JP Morgan, the stabilisation agent, was joined by Bank of America Merrill Lynch, Goldman Sachs and Deutsche Bank as global coordinators on the US$8.7bn offering. But the underwriting syndicate garnered fees of only US$43.5mn.

Meanwhile the overhang from the government position was still a weighty 1.365bn shares. In March 2012, US$6bn in stock was sold – overnight. Citigroup, Credit Suisse and Morgan Stanley were rotated in as joint global coordinators. The accelerated marketing was designed not only to ensure the government a profit, but also to thwart attempts by investors to predict timing and affect pricing. The March sale was structured with a 60-day lock-up agreement, allowing the government to sell again as soon as May 8.

“They were our shares to sell, and we decided when to sell. It was at our discretion and our choice,” said Treasury’s Pendo. “The entire market knows we were a seller. They know we want to get out and they know our break-even price. That was quite a corporate finance challenge.”

Treasury eliminated speculation on timing by conducting an over-the-weekend marketing of the next US$5.8bn stock sale, with a launch after the close in New York on Friday, May 4, and pricing prior to the open Monday. The sale of 163.9m shares to the public was accompanied by a US$2bn repurchase.

A third sell-down of US$5.8bn was scheduled for August. The offering launched on an intra-day basis on August 3, with trading suspended ahead of pricing that evening. The move took advantage of positive momentum on AIG’s second-quarter earnings release the night before, requiring legal advisors to sign off that the stock was properly seasoned. Once again, AIG stepped in to purchase US$3bn of stock, and the government’s stake was reduced to 53%.

————

**REQUIREMENTS**:
• 1. Answer from the passage on the Treasury's sales of AIG stock:
(a) How much did the underwriting syndicate earn in fees on the US$8.7bn offering?
(b) How long was the lock-up agreement attached to the March 2012 sale?
(c) What was the size of the repurchase that accompanied the sale of 163.9m shares?
• 2. Set down the passage on the Treasury's sales of AIG stock word for word, between "JP Morgan, the" and "of only US$43.5mn.", inclusive.
Rely solely on the text above.

**EXTRACTED ENTRIES**:

————

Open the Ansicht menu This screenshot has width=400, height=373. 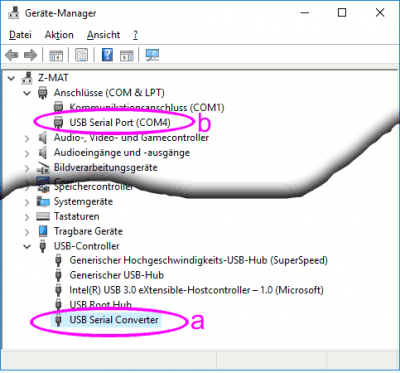pyautogui.click(x=103, y=35)
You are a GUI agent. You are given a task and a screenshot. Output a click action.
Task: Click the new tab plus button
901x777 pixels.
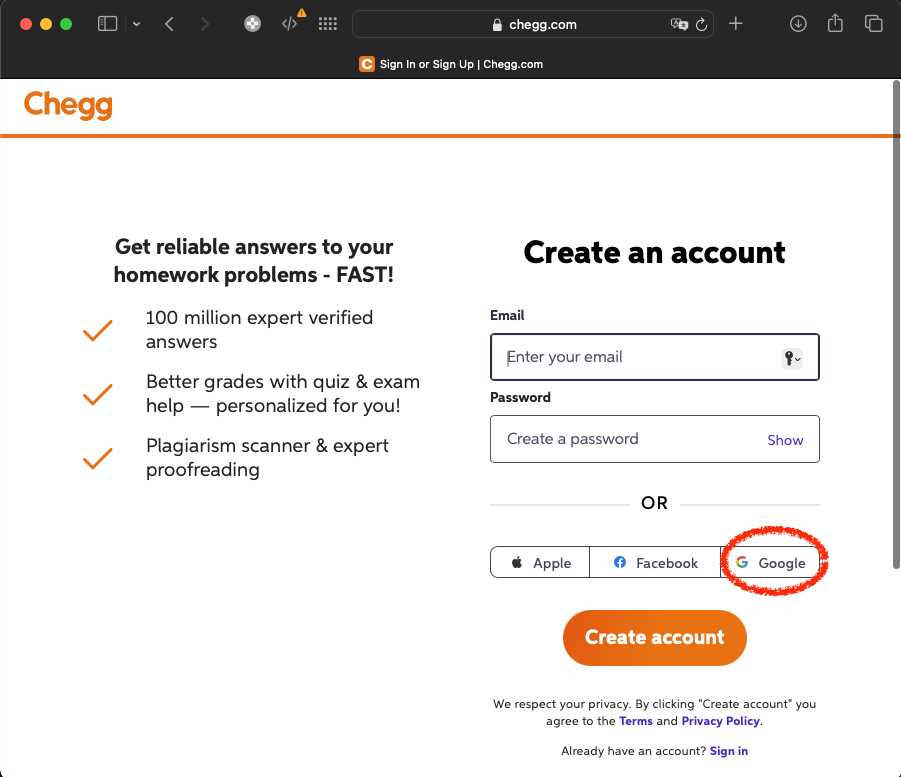pyautogui.click(x=736, y=23)
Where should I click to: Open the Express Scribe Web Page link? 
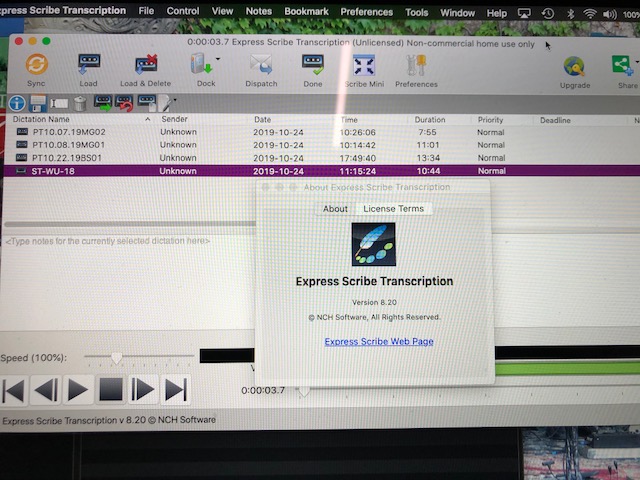[379, 342]
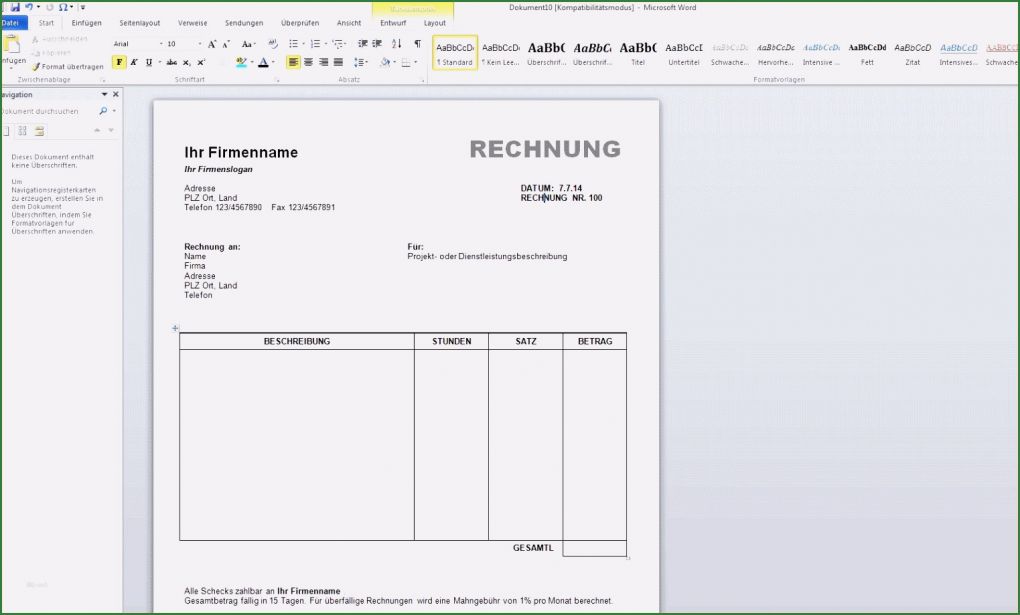The height and width of the screenshot is (615, 1020).
Task: Toggle underline (U) formatting
Action: 147,60
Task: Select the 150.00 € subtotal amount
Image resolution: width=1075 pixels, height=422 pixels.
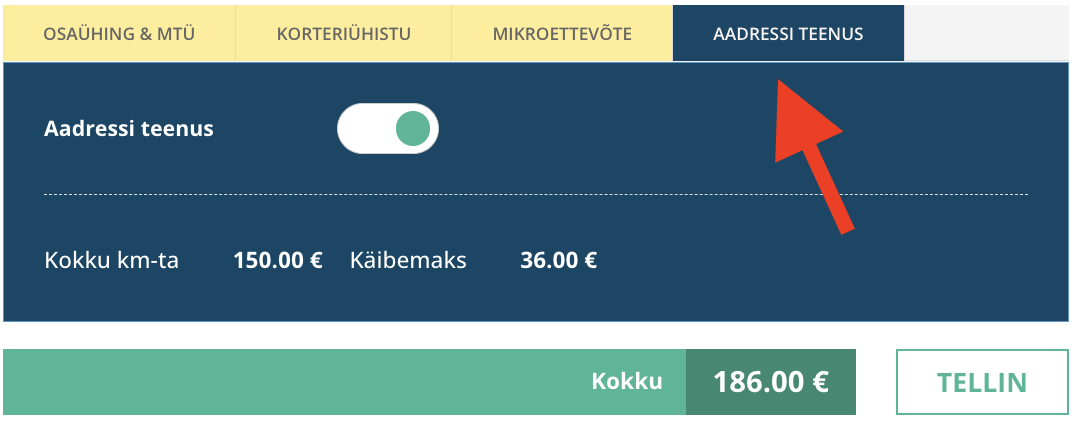Action: (x=277, y=261)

————

**TASK ANSWERS**:
• 1.
(a) US$43.5mn
(b) 60 days
(c) US$2bn

• 2.
JP Morgan, the stabilisation agent, was joined by Bank of America Merrill Lynch, Goldman Sachs and Deutsche Bank as global coordinators on the US$8.7bn offering. But the underwriting syndicate garnered fees of only US$43.5mn.